= J. Randall O'Brien =

American Author

J. Randall O'Brien is an American author. He was the twenty-second president of Carson-Newman College in Jefferson City, Tennessee after being unanimously elected by the board of trustees in July 2008. He was the executive vice-president and provost at Baylor University. He was a popular theology professor and received many teaching awards during his tenure at Baylor. O'Brien retired from Carson-Newman in 2018 and was succeeded by Charles Fowler.

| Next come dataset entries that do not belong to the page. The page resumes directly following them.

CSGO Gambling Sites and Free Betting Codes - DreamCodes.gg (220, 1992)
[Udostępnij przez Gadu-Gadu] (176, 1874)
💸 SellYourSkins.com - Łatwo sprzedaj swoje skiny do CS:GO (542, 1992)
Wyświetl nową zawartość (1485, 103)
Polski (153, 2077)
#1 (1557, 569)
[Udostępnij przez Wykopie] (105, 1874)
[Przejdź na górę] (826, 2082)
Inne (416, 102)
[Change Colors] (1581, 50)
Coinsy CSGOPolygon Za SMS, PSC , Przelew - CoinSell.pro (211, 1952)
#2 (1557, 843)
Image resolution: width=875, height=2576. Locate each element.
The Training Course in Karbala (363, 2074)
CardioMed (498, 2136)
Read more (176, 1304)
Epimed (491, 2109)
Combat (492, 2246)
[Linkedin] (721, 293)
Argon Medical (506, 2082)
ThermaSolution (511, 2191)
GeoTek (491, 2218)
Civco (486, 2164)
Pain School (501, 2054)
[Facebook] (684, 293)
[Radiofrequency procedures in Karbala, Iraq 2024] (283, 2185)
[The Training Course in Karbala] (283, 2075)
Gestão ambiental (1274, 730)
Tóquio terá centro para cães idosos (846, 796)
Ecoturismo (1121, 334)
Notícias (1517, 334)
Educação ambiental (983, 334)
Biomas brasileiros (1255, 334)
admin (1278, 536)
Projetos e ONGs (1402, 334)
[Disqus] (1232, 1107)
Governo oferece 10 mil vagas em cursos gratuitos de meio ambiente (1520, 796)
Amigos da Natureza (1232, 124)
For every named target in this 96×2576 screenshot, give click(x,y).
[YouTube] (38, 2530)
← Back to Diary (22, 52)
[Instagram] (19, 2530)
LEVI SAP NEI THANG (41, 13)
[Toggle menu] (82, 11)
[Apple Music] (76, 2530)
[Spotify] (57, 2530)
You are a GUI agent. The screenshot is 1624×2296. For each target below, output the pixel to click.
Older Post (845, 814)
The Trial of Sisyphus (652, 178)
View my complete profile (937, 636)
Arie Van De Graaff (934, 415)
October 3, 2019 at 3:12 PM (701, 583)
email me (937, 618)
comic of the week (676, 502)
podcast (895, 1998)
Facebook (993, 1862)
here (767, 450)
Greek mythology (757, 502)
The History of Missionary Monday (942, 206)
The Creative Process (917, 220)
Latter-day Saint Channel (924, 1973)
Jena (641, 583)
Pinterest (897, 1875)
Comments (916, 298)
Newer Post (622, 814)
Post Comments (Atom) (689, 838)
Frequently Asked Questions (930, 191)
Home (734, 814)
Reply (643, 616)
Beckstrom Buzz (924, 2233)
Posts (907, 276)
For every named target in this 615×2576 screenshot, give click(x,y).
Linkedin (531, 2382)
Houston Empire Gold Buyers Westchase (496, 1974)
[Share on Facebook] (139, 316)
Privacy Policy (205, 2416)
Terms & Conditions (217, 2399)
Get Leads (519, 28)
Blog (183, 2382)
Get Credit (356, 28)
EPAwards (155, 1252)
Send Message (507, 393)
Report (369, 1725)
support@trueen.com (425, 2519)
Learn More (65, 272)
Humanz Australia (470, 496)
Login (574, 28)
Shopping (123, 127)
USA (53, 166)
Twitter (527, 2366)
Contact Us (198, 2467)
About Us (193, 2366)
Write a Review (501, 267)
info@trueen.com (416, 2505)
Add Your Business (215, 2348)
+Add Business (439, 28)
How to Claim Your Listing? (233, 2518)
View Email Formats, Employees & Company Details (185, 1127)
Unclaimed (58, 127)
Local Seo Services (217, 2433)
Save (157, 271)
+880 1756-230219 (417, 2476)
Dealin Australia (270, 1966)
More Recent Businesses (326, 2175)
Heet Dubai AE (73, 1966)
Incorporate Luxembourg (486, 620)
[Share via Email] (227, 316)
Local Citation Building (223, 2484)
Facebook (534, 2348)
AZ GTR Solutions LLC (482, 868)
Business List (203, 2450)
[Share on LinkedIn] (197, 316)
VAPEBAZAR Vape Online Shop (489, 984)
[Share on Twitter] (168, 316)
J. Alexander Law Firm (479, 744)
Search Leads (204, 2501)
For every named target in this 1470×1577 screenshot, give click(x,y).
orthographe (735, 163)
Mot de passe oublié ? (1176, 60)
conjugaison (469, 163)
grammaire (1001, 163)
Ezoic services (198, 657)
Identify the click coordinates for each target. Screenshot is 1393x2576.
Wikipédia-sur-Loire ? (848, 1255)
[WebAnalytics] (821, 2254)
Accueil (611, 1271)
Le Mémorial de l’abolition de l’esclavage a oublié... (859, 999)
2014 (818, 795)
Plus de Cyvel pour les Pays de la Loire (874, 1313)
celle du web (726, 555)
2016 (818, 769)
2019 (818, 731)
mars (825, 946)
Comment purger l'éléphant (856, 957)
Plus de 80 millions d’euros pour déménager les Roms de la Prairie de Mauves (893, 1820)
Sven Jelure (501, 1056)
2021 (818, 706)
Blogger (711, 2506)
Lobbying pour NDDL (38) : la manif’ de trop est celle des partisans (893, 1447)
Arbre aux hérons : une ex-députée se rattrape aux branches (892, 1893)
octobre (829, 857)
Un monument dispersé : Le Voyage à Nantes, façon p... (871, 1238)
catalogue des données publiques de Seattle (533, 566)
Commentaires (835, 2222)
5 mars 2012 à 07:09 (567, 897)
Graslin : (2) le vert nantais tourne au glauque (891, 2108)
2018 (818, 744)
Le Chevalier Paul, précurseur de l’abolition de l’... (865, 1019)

During an interview in January 2009 with the Knoxville News-Sentinel, O'Brien identified five priorities to help make Carson-Newman become the top Christian university in the world: clarify and fulfill the mission and vision, visionary leadership, accountable management, relationship building, and fundraising. O'Brien was awarded the George W. Truett Distinguished Church Service Award by Baylor University's Alumni Association, which honored those connected to Baylor who demonstrate Truett's love of Christ and churches.

==Biography==
O'Brien is a native of McComb, Mississippi. He graduated from Mississippi College. He received his doctor of theology degree from New Orleans Baptist Theological Seminary and a masters of sacred theology from Yale University Divinity School. O'Brien was a full-time pastor most recently at Calvary Baptist Church in Little Rock, Arkansas.

O'Brien has written many articles and books on theology. He published I Feel Better All Over Than I Do Anywhere Else...: and Other Stories to Tickle Your Soul in 2022, and Set Free By Forgiveness: The Way to Peace and Healing in 2005.

O'Brien is married to Kay Donaho O'Brien who is a social work professor. They have two daughters named Alyson Elise and Shannon, and a son named Kris. He served in Vietnam in the 101st Airborne Division and received the Bronze Star and United States Air Medal.